- The Guardian
- Issue #1975
In what sounds like the premise of a good joke, a union, a portaloo, and a government authority have found themselves at the centre of a controversy that never needed to happen.
Six years ago, 2015, CFMEU official Gerard Benstead went to a construction site in Melbourne’s Brighton. Upon inspection, he told a contractor that the workers’ shed was not adequate and failed to provide a toilet for women. Benstead also notified the company and stated that an enterprise agreement should have been in place, securing better pay and conditions.
The contractor told Benstead that a system was already in place – that met workplace safety requirements and a female employee – for any women on the site to use the men’s toilets.
Finding the situation clearly inadequate and an attempt to circumvent union involvement, Benstead and another union organiser returned, sent the workers home, until the company finally conceded, building an additional shed and adding a women’s portable toilet.
You would think that would be the end of this fairly straightforward story, but, as per usual, the Australian Building and Construction Commission (ABCC) couldn’t resist the opportunity to level another fine on the union.
In 2016, the ABCC filed a case, claiming that the events that transpired constituted unlawful industrial action.
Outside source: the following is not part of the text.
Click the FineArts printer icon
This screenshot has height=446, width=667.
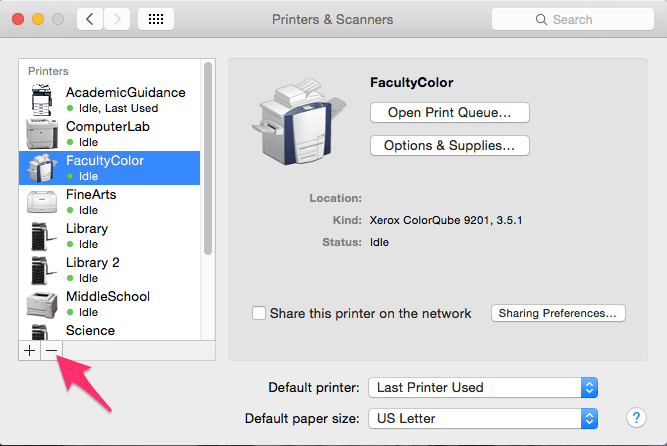tap(42, 202)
The original judgement from the Federal Court sided with the ABCC, issuing the CFMMEU a $50,000 fine. Upon appeal, the decision was reversed. The ABCC attempted to challenge the decision, but in June this year, it was denied by the High Court, bringing the saga to a close.
Speaking on the closure of this ridiculous action, Dave Noonan, CFMEU National Construction Secretary, stated that “The ABCC has flushed a ridiculous sum of cash down the toilet defending the right of grubby employers to save pennies by refusing to provide women’s amenities on a construction site,” adding “The ABCC was created as a political cudgel to attack workers and it clearly needs to go.”
At the time, a spokesman for the ABCC stated costs paid by the ABCC on the High Court appeal so far were less than $100,000. However, two weeks ago, Attorney-General Michaelia Cash disclosed that the ABBC had spent close to half a million dollars on external legal fees ($432,469) in the legal battle. According to the Sydney Morning Herald, including “internal costs and the union’s High Court fees, the total fee would be much higher.”
ALP’s assistant government accountability spokeswoman Senator Kimberley Kitching stated: “This drunk-on-debt government keep inventing new ways of flushing taxpayer money down the toilet,” adding “It’s yet another reminder that unions are a force for good in this country.”
This case is one of many examples of anti-union behaviour displayed at the hands of the Coalition government, who reconstituted the ABCC after a return to government by then-Prime Minister Malcolm Turnbull. It is imperative that we fight against this anti-union behaviour and ensure that if the ALP wins the next election that the ABCC is dismantled.